Why are the two cassava varieties - Namikonga and Albert - grown by farmers in Tanzania, able to withstand the devastating Cassava Brown Streak Disease (CBSD) and Cassava Mosaic Disease (CMD), respectively, while other varieties cannot? A team of scientists at the International Institute of Tropical Agriculture (IITA) have been studying their DNA and have successfully identified the genetic markers linked to their resistance to each of the viral diseases. The markers can be used to speed up the often long and expensive conventional breeding of cassava varieties with dual resistance to the diseases.
Namikonga and Albert, which are genetically related, have been grown by farmers in areas that are hotspots for the two viral diseases for many decades and have shown high resistance despite being subjected to the diseases over a long period. Namikonga is tolerant to CBSD but highly susceptible to CMD while in contrast, Albert is highly susceptible to CBSD but resistant to CMD.
The international team, drawing scientists from Tanzania, Kenya, South Africa, and the United States of America, crossed the two Tanzanian varieties and studied a large population of the progeny over two seasons in two disease hotspot areas in the country. They detected the main resistance to CBSD on chromosomes 2 and 11 and that of CMD on chromosome 12. Several other genomic regions in different chromosomes had a minor influence on the expressed resistance.
The team has published their findings in a paper “QTL associated with resistance to cassava brown streak and cassava mosaic diseases in a bi-parental cross of two Tanzanian farmer varieties, Namikonga and Albert” in Theoretical and Applied Genetics: International Journal of Plant Breeding Research.

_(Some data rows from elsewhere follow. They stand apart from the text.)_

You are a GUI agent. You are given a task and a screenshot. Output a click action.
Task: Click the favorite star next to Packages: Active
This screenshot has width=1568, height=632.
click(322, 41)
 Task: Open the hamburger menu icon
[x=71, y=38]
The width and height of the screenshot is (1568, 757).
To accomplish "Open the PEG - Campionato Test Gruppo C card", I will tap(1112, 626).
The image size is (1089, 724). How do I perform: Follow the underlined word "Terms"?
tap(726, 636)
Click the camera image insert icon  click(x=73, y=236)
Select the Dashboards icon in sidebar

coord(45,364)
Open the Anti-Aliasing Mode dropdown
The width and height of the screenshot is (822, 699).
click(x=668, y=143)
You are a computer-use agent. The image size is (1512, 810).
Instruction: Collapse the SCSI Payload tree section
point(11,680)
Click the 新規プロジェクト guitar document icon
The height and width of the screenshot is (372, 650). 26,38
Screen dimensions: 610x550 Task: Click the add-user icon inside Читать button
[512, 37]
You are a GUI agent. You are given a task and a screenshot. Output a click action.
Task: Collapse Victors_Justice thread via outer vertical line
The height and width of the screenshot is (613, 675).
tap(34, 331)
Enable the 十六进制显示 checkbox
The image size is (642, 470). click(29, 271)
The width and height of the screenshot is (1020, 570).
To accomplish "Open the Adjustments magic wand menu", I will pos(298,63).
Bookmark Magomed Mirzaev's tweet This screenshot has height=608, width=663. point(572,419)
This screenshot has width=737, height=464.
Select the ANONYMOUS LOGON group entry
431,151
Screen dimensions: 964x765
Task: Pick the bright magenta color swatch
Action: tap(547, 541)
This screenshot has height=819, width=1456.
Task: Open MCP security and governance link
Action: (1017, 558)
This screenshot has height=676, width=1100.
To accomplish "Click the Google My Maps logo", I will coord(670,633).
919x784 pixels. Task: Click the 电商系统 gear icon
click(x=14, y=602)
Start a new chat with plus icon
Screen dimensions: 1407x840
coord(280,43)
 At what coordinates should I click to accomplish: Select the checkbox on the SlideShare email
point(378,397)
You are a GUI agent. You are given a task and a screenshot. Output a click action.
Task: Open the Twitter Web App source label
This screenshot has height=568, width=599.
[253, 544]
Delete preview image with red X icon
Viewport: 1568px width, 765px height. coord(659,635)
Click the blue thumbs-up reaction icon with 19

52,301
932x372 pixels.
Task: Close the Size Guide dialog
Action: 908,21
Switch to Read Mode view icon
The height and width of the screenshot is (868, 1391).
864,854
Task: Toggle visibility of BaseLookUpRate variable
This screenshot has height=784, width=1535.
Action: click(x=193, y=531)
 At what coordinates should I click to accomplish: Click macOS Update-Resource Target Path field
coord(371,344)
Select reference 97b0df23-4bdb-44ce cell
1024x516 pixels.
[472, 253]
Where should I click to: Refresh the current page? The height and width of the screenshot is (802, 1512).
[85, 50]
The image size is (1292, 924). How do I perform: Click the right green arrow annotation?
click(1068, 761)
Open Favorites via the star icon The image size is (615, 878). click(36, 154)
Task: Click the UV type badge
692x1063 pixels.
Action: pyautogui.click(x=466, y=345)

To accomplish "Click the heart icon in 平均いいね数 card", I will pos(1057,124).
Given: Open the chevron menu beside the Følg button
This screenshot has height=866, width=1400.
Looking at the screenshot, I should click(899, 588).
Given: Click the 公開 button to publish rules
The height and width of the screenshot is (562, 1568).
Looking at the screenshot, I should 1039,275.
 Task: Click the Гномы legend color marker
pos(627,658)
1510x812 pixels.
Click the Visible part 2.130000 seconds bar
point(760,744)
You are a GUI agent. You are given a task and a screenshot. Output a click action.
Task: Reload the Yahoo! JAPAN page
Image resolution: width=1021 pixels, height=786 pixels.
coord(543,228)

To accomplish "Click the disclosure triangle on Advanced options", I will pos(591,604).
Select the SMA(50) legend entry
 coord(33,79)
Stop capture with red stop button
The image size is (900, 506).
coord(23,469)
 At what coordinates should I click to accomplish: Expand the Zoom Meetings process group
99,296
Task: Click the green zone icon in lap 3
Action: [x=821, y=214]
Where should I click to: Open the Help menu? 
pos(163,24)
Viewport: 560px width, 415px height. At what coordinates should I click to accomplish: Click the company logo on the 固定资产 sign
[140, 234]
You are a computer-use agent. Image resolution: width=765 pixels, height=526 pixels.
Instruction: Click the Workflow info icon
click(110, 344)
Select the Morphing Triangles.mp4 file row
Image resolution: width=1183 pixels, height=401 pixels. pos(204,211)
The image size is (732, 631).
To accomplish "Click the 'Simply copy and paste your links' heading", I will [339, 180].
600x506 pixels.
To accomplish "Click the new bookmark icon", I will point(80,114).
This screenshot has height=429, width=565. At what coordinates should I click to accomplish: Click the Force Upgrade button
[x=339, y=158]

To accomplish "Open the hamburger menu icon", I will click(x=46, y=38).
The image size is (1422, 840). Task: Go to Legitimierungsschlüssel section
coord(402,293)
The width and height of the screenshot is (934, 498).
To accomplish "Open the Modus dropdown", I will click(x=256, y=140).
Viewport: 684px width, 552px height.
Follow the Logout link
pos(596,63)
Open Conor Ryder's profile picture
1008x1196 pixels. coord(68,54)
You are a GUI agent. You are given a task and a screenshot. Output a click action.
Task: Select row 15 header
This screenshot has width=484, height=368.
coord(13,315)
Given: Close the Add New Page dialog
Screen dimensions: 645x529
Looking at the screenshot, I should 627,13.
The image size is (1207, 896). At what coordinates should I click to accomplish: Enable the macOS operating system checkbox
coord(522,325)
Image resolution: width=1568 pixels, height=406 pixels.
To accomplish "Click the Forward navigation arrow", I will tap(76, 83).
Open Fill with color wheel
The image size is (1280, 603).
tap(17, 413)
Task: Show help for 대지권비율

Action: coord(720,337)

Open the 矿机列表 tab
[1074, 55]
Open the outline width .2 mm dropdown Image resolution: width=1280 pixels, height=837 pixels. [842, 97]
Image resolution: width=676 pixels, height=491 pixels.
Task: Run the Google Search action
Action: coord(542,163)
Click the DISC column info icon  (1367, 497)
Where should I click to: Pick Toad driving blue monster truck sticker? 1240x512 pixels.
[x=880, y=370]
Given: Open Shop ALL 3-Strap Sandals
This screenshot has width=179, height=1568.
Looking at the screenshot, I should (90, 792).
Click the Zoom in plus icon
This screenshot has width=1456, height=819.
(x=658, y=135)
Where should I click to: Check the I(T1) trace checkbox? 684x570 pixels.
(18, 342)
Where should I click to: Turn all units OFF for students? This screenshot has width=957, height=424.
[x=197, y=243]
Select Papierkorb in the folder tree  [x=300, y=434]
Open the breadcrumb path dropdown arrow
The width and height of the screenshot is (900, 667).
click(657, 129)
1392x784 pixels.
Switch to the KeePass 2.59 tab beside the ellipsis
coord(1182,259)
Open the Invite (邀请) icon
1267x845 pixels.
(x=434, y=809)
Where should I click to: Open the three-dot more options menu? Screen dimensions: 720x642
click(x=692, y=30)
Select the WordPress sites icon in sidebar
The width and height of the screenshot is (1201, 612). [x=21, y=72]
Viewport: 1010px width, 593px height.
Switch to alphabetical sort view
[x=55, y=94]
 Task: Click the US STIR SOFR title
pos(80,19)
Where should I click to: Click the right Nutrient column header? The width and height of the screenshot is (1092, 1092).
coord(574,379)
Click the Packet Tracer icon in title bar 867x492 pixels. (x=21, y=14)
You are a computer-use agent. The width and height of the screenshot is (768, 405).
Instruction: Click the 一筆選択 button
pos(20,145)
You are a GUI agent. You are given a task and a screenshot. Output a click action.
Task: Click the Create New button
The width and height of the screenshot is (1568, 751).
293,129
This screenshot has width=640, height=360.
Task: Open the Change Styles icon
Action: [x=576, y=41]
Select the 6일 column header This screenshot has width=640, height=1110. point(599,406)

CMD and CBSD are among the greatest constraints to cassava production in East, Central and Southern Africa where cassava is a major crop providing both food and, income for millions of smallholder farmers, because nearly all cassava varieties grown by farmers are susceptible to either one or both diseases.
Breeding through marker-assisted selection reduces costs and shortens the breeding cycle
“The studies have enabled us to better understand the location of genes we suspect are associated with resistance to CBSD in the DNA of the farmer-preferred cassava variety, Namikonga, and CMD in the variety Albert. Once validated, this will help speed up breeding through marker-assisted selection (MAS) which shortens the breeding cycle and reduces the offspring population that breeders have to work with. Breeders will be able to quickly narrow down from the thousands of offspring to only those with the desired markers,” says Esther Masumba, a molecular breeder from the Ministry of Agriculture, Livestock and Fisheries, Tanzania. She was part of the research team.
Most of the cassava breeding programmes in Africa use purely conventional breeding methods that are laborious and expensive due to long breeding cycles and the need for large field trials. The application of molecular markers in breeding and the selection of crop varieties can both reduce breeding time and costs.
“We are very happy with the findings of our studies which are a result of over six years of research. It is an important milestone in the efforts to revive cassava production in East, Central, and Southern Africa where the two diseases are still a major problem that continues to threaten the region’s food security”.
“For West Africa, where there is great fear of CBSD spreading with devastating effects on the food security, the markers can assist in pre-emptive breeding,” adds Morag Ferguson a molecular breeder from the International Institute of Topical Agriculture (IITA) and also one of the team members.
The research team will now continue to validate these markers for their applicability in marker assisted breeding (MAB).